The Abandoned (2015)
1/10
"Mind benders" should actually have consistent internal structure...
8 September 2016
Spoiler free statement: Expend your time on this at your own risk. Once you get to the ending, you'll possibly be wondering how anything made any sense, even within the confines of the movie's own world in a bottle. You're not missing anything. There is not enough meaningfulness in this film, as presented, to extract solid conclusions about what you watched. It spoon feeds you clichés and so-called surprises and refuses to justify character attitudes, motivations, actions, or reactions. These aren't complex and subtle things. There's nothing to uncover except one plot point you will probably see coming from the moment the protagonist suddenly discovers the history of the building (her declaration of having finally uncovered the details comes without the film ever having given us the sense that she was actually looking).

Finally, the movie tries to surprise you at the end, only to make the preceding content entirely irrelevant. This is not good story telling. It's paint-by-numbers movie industry product assembly with the illusion of depth. Actual depth requires structure and the ability to take the ending and reframe all that went before it in a new and meaningful way.

It's a shame movies like this have actors in them. As in, people who's livelihood depends on the success of the films they work on. Such films as this one probably don't do their careers any favors with the next job, especially with how actors tend to get blamed by audiences for the poor job done by the writers and directors who's material the actors are performing to specification. Then again, it wasn't really given a large release. Sometimes that's for lack of access and sometimes that's for lack of quality. I'm suspecting the latter here.

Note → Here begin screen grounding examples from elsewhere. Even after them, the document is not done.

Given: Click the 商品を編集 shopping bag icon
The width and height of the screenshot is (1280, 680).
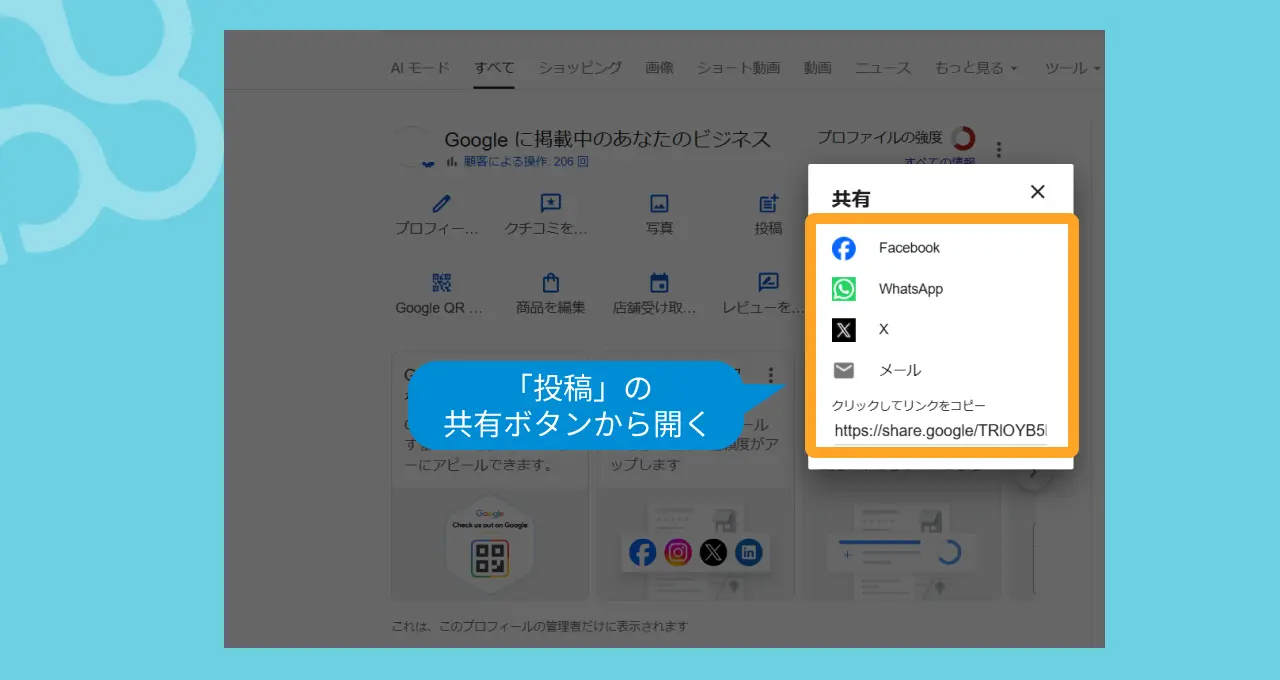Looking at the screenshot, I should 550,282.
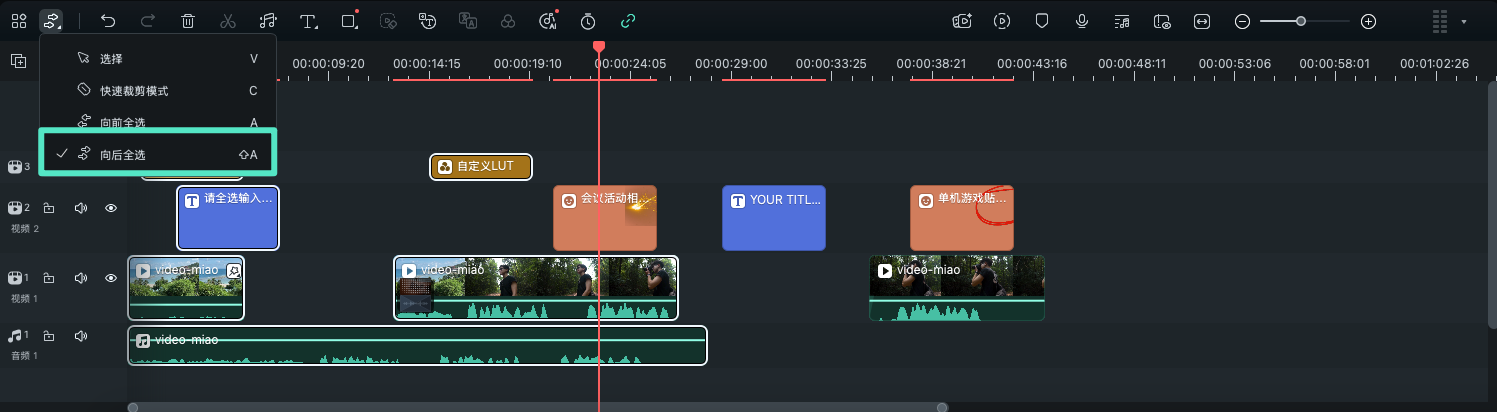
Task: Click the microphone voiceover record icon
Action: point(1082,21)
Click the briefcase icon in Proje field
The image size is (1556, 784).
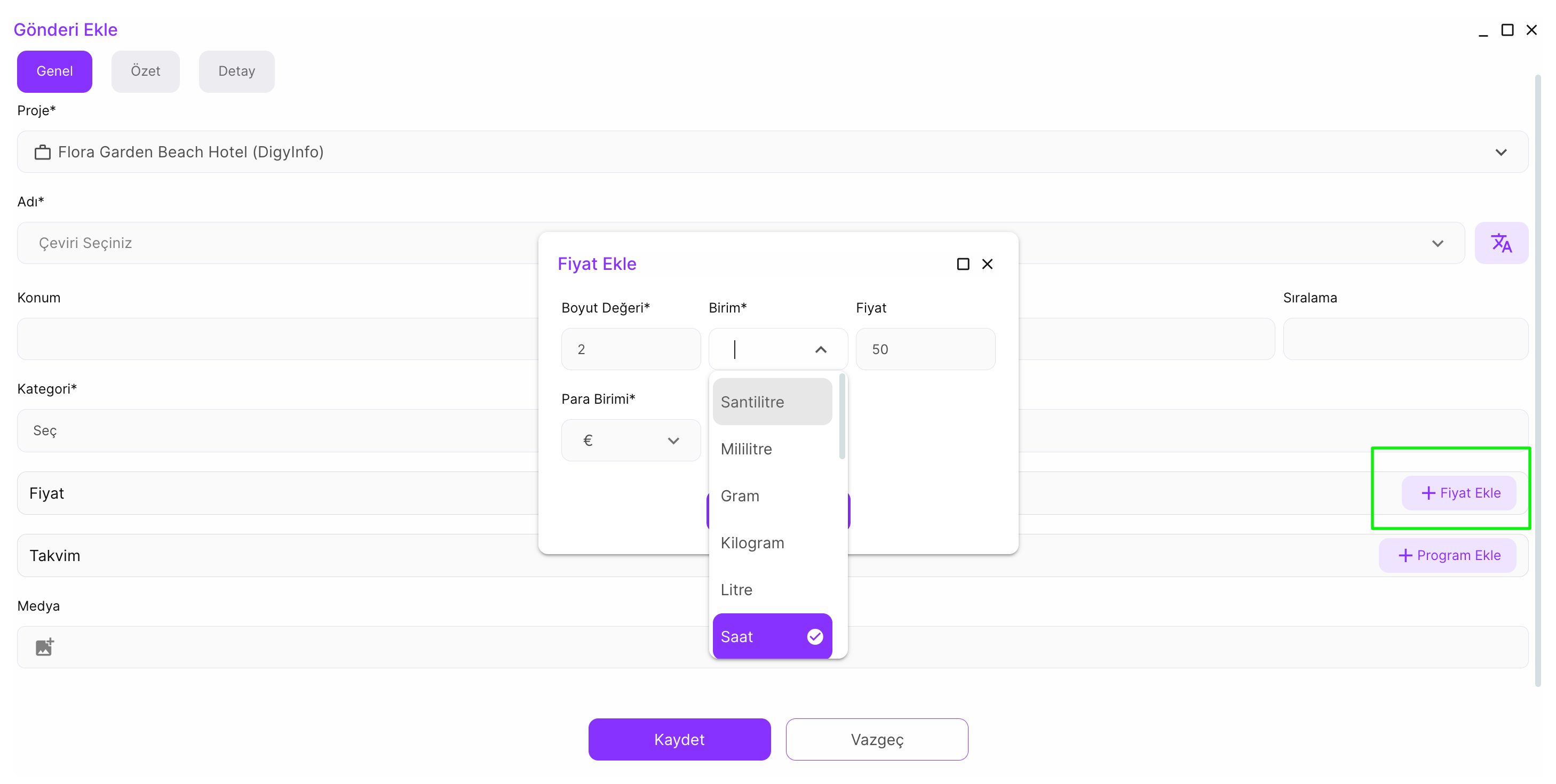pyautogui.click(x=42, y=152)
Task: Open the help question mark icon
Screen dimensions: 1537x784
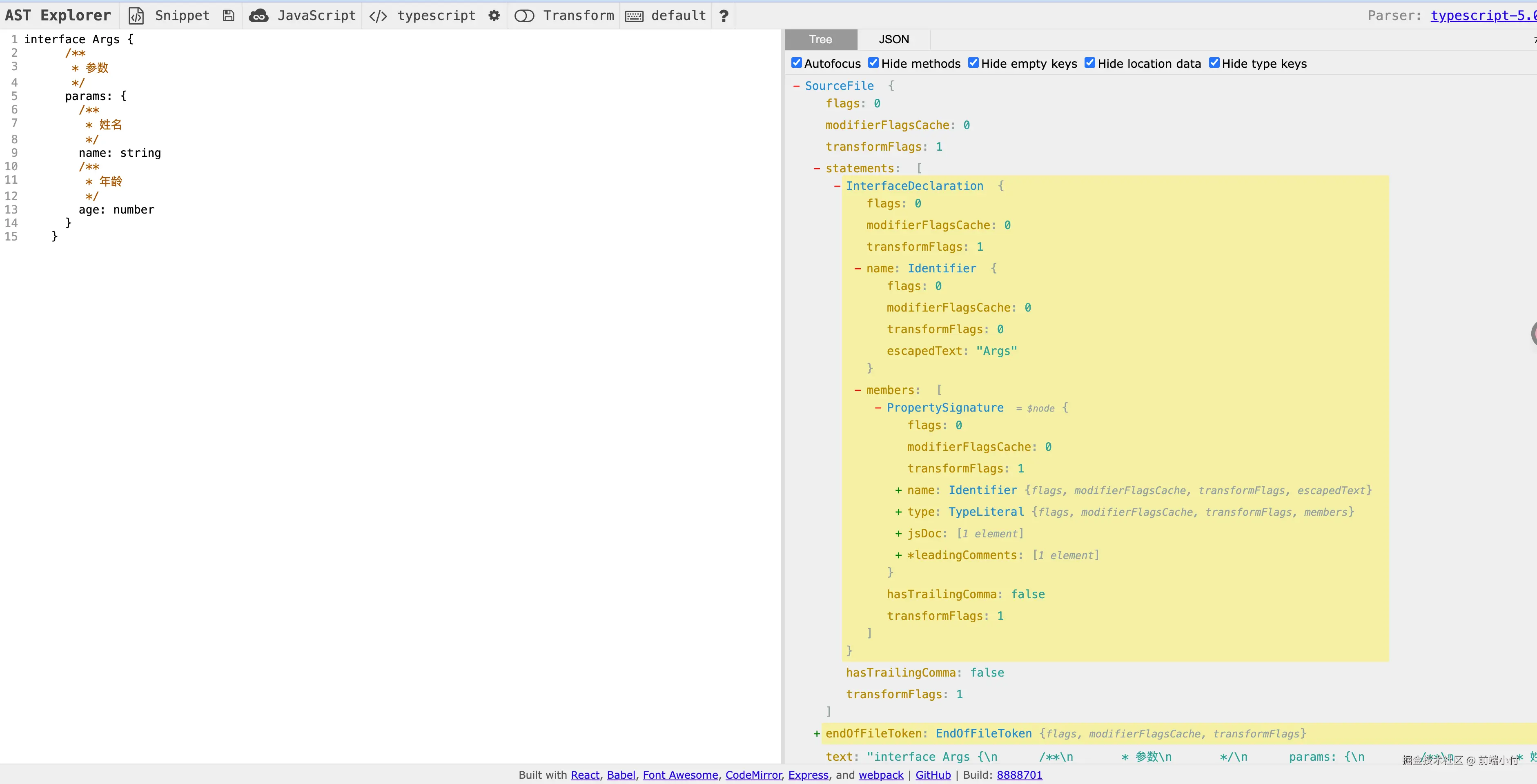Action: coord(724,16)
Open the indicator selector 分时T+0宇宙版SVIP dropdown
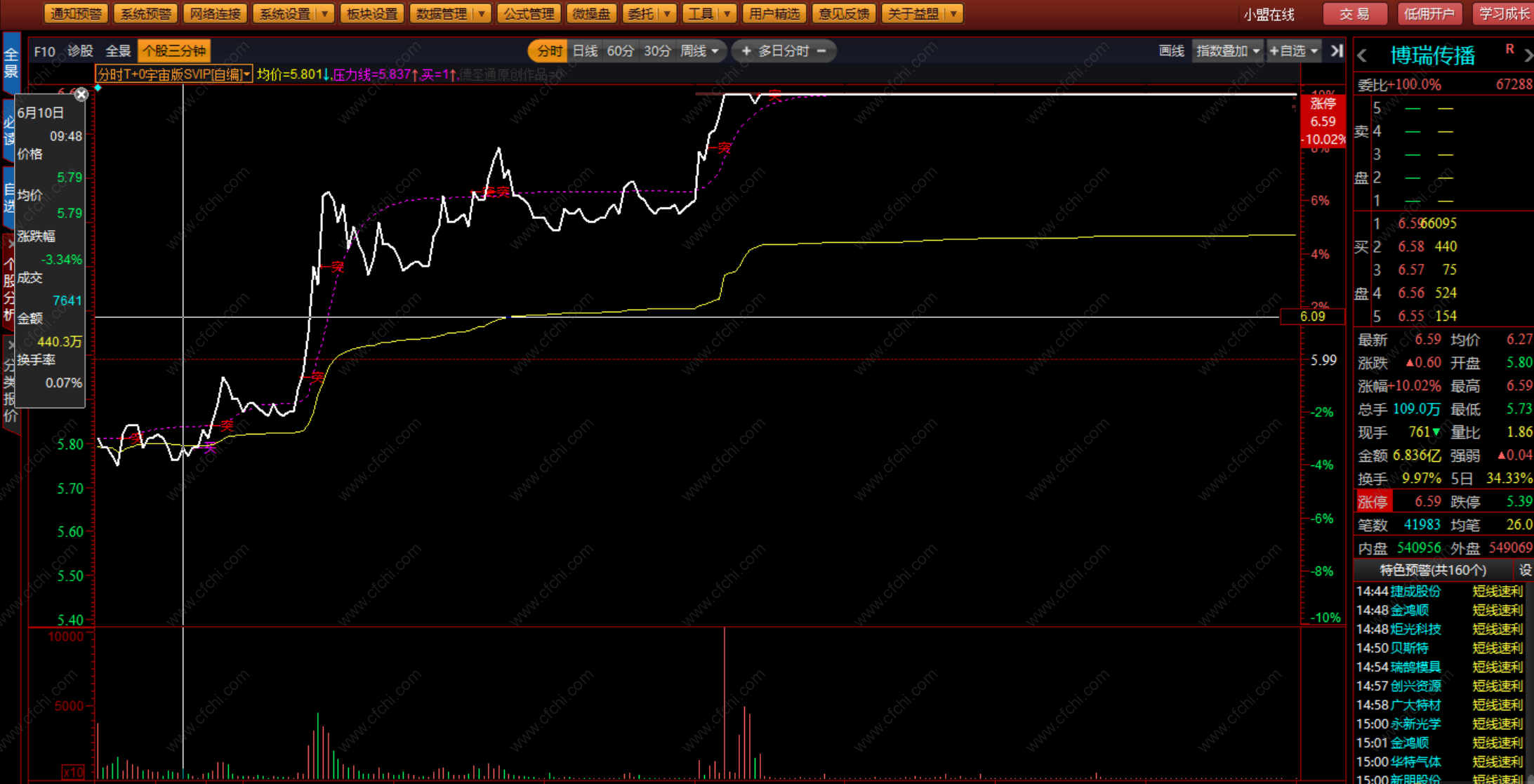The image size is (1534, 784). point(174,74)
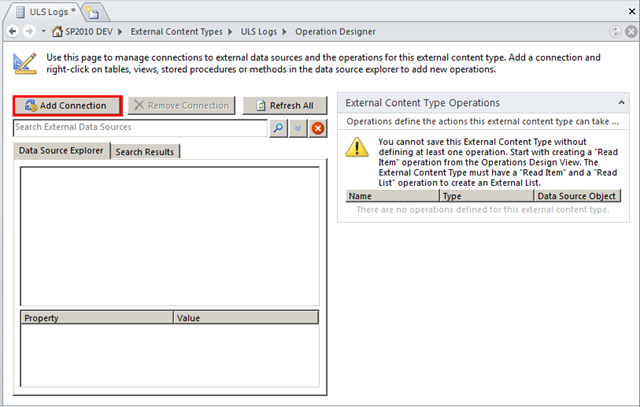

One specific complaint: many of the reviews talk about a spectacular filming location. All I saw was a set of disparate locations stitched together by editing that makes it clear to me that each room is a different filming locale (or fails to show that any of these rooms is even related to the rest; often, moving from one physical location to another involves an edit, rather than passing the viewer through the environment from one space to the next). I don't buy that this was one location. If it really was, then wow, the editing and directing failed spectacularly to show it. It is left entirely to the willing suspension of disbelief of the audience to imagine these rooms relate to each other. This is common in lower budget productions where you often assemble fictitious locations via editing. I don't call 1.5 MILLION dollars to be "low budget", but I guess that's how it is these days and I'm being naive to expect more for that much money.

It amazes me that people don't notice this, but then I also find myself rather alone in hating so much foley in TV and film. In fact, the foley bothered me more than the disparate locations on display. At least the locations and lighting result in an interesting atmosphere. But, that's really all there is: Atmosphere and cliché.